Bridge Walkthrough

In this section, we’ll walkthrough a simple Target-to-Host bridge, the UARTBridge, provided with FireSim to demonstrate how to integrate your own. The UARTBridge uses host-MMIO to model a UART device.

Reading the Bridges section is a prerequisite to reading these sections.

UART Bridge (Host-MMIO)

Source code for the UART Bridge lives in the following directories:

│                 ├-scala/bridges/UARTBridge.scala # Target-Side Bridge and BridgeModule Definitions
│                 ├-cc/brides/ # Bridge Driver source
│                 └-cc/brides/uart.h  # Bridge Driver header
├-src/main/cc/firesim/  # Driver instantiation in the main simulation driver
└-src/main/makefrag/firesim/Makefrag  # Build system modifications to compile Bridge Driver code

Target Side

The first order of business when designing a new bridge is to implement its target side. In the case of UART we’ve defined a Chisel BlackBox 1 extending Bridge. We’ll instantiate this BlackBox and connect it to UART IO in the top-level of our chip. We first define a class that captures the target-side interface of the Bridge:

class UARTBridgeTargetIO(val uParams: UARTParams) extends Bundle {
  val clock = Input(Clock())
##############################
*WHAT YOU WILL DO*.
• A. In the FireSim bridge walkthrough, why is the UARTBridge the one walked through? Answer in one to three sentences.
• B. Resume the FireSim UART bridge walkthrough from the point where it stops.

*DATA EXCERPT*.
##############################
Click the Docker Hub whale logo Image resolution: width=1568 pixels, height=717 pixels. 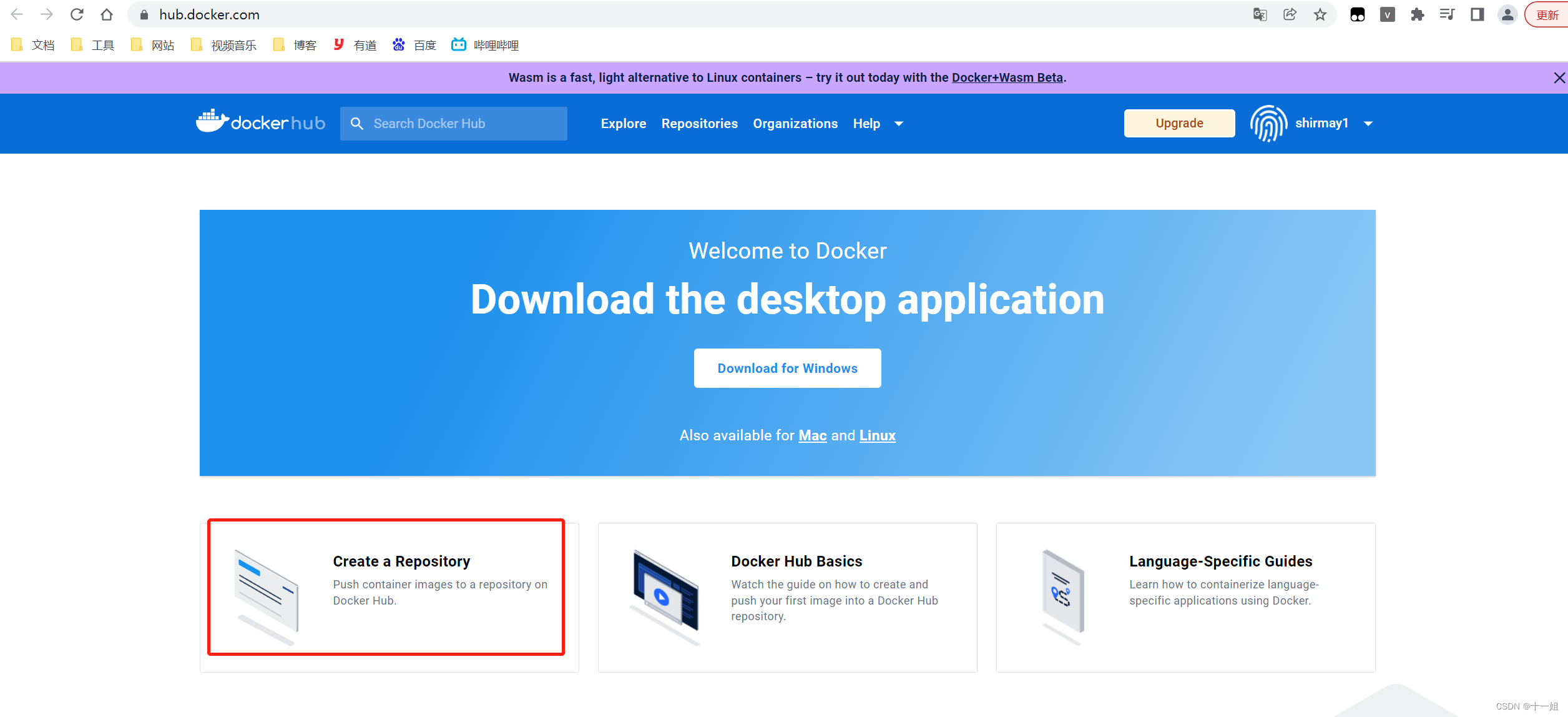(x=212, y=122)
##############################
*ANSWERS BELOW*.
• A. The UARTBridge is a simple Target-to-Host bridge that comes with FireSim. The walkthrough uses it to demonstrate how to integrate your own bridge.

• B.
  val uart = Flipped(new UARTPortIO(uParams))
  // Note this reset is optional and used only to reset target-state modelled
  // in the bridge This reset just like any other Bool included in your target
  // interface, simply appears as another Bool in the input token.
  val reset = Input(Bool())

You can also extend a non-BlackBox Chisel Module, but any Chisel source contained within will be removed by Golden Gate. You may wish to do this to enclose a synthesizable model of the Bridge for other simulation backends, or simply to wrap a larger chunk RTL you wish to model in the host-side of the Bridge.

Here, we define a case class that carries additional metadata to the host-side BridgeModule. For UART, this is simply the clock-division required to produce the baudrate:

// Out bridge module constructor argument. This captures all of the extra
// metadata we'd like to pass to the host-side BridgeModule. Note, we need to
// use a single case class to do so, even if it is simply to wrap a primitive
// type, as is the case for UART (int)
case class UARTKey(uParams: UARTParams, div: Int)

Finally, we define the actual target-side module (specifically, a BlackBox):

class UARTBridge(uParams: UARTParams)(implicit p: Parameters) extends BlackBox
    with Bridge[HostPortIO[UARTBridgeTargetIO], UARTBridgeModule] {
  // Since we're extending BlackBox this is the port will connect to in our target's RTL
  val io = IO(new UARTBridgeTargetIO(uParams))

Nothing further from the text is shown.